BAGIAN DOKUMEN:

Entah betul, entah salah logika saya ini, jika sakit di Indonesia, ketika kita datang ke Rumah Sakit, ada beberapa pos pajak yang akhirnya dibebankan pada pasien, komponen yang paling sederhana adalah obat, obat yang diperjual-belikan di Indonesia harga yang dibayar oleh konsumen sudah termasuk Pajak Pertambahan Nilai, belum lagi jika kita telusuri ke belakang ketika impor bahan-bakunya, kemungkinan ada juga pajak yang dikenakan, belum lagi pajak pada alat kesehatan, baik yang sekali pakai ataupun alat diagnostik canggih yang masih impor.
Jika Dokter sebagai pemberi pelayanan di Rumah Sakit dikenai pajak penghasilan logikanya, pajak penghasilan dokter sebenarnya dibayar oleh pasiennya. Misalnya tarif dokter Rp.50.000,-, potong pajak penghasilan, katakanlah sekitar 10%, berarti yang diterima dokter sudah dikurangi pajak Rp.5000,-, jika
tidak ada pajak penghasilan, dokter bisa saja menerima Rp.45.000,-, pasien cukup bayar Rp.45.000,-
.

KUTIPAN CATATAN:
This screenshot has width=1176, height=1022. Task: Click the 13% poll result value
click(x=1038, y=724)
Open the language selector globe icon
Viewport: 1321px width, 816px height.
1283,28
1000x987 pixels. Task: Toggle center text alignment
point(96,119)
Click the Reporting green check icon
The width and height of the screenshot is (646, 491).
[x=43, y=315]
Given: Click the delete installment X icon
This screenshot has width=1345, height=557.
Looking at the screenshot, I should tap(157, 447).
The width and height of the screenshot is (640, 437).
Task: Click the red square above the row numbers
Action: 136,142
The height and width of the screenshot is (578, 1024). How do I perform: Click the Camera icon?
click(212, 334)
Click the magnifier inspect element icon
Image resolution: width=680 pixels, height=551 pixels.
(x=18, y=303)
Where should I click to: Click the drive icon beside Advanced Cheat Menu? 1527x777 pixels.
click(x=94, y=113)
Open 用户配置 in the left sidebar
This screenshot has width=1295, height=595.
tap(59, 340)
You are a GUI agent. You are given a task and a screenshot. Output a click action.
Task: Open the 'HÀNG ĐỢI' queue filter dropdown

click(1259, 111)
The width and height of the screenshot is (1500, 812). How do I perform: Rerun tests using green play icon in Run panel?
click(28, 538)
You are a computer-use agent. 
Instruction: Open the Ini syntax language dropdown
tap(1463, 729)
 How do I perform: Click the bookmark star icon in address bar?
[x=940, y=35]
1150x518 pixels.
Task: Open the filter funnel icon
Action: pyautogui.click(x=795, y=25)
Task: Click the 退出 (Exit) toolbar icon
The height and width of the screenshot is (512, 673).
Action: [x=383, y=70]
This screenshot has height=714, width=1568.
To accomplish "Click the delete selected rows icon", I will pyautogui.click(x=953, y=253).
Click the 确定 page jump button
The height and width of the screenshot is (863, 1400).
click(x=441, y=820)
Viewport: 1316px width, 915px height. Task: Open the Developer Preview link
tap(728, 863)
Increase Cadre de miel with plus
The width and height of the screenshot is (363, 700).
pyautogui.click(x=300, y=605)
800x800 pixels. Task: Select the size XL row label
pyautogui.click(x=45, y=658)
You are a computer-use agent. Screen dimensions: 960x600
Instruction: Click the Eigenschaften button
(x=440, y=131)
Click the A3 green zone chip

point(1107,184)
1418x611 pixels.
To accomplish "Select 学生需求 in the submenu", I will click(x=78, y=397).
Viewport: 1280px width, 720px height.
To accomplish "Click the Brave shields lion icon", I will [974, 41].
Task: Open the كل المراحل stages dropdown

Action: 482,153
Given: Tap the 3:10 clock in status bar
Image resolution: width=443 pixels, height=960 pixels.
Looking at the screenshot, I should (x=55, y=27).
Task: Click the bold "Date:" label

KETENTUAN LATIHAN:
[a] Tentukan apakah pernyataan (i), (ii), dan (iii) sesuai dengan teks tentang pajak dalam biaya berobat. Jawab ya atau tidak, lalu kutip kata-kata teks yang menjadi dasarnya. (i) Harga obat yang dibayar konsumen di Indonesia sudah mencakup Pajak Pertambahan Nilai. (ii) Dalam contoh tarif dokter, pajak penghasilan ditetapkan tepat 10%. (iii) Teks menyebut alat diagnostik canggih yang masih diimpor.
[b] Tuliskan lanjutan teks tentang pajak dalam biaya berobat, dimulai setelah kalimat terakhirnya.
Catatan tersebut tidak diperlukan sama sekali untuk latihan ini.

JAWABAN PER NOMOR:
[a]
(i) Ya: "harga yang dibayar oleh konsumen sudah termasuk Pajak Pertambahan Nilai".
(ii) Tidak: "katakanlah sekitar 10%".
(iii) Ya: "alat diagnostik canggih yang masih impor".

[b]
Belum lagi, komponen-komponen lainnya, tinggal dihitung berapa kira-kira pajak yang "harus dibayar oleh masyarakat" jika sakit dan memilih pergi ke Rumah Sakit. Berapa persen dari total biaya yang dikeluarkan
Semoga salah logika saya ini, sungguh malang nasib rakyat Indonesia sudah sakit berobat ke Rumah Sakit tetap kena pajak juga, lebih baik pergi ke pengobatan alternatif, biasanya para pelaku pengobatan alternatif "bebas" dari pajak penghasilan, kalaupun menggunakan obat, obatnya herbal diambil dari kebun sendiri.
Semoga penggunaan pajak yang dikumpulkan dari masyarakat yang sakit, dikembalikan sebagai anggaran kesehatan seperti pembiayaan Jamkesmas, sehingga dapat dikatakan orang sakit membiayai orang sakit yang lain, jadi motonya berubah sakit sambil beramal.